## Instructions to follow:
Search the entries below for "You are a computer-use". Give that line and all the lines after it again, exactly, through the last, without pictures.

## Source material:
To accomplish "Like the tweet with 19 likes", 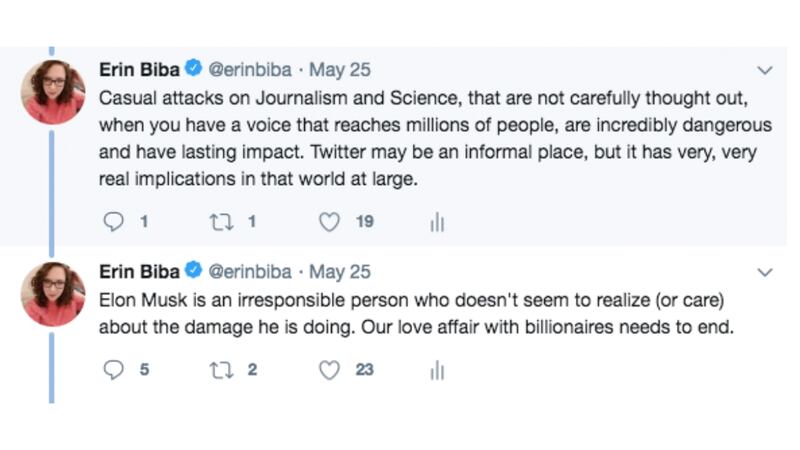I will (330, 222).
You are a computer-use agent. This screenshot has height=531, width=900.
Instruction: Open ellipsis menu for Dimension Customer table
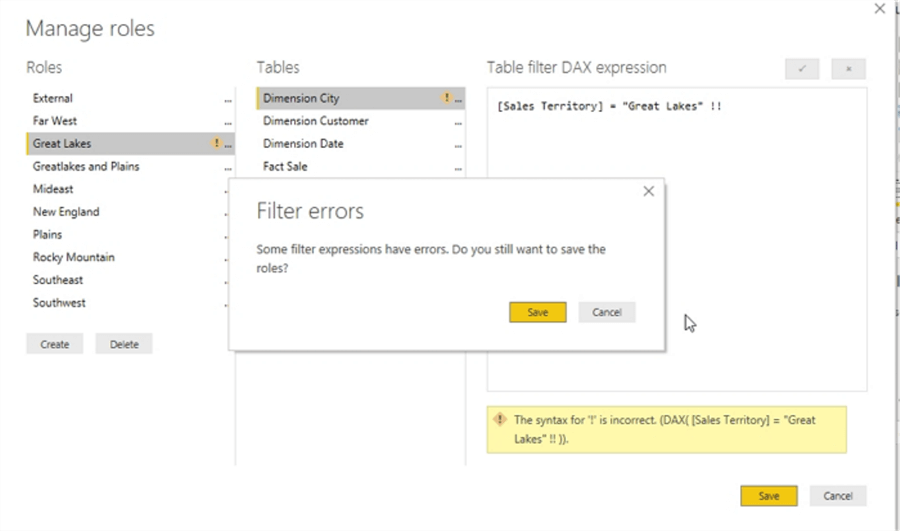point(458,122)

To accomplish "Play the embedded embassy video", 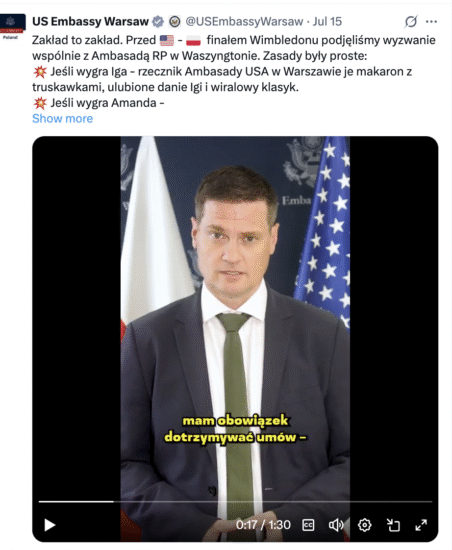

## Result of this task:
You are a computer-use agent. This screenshot has height=531, width=900.
Instruction: Open ellipsis menu for Dimension Customer table
point(458,122)

To accomplish "Play the embedded embassy video", 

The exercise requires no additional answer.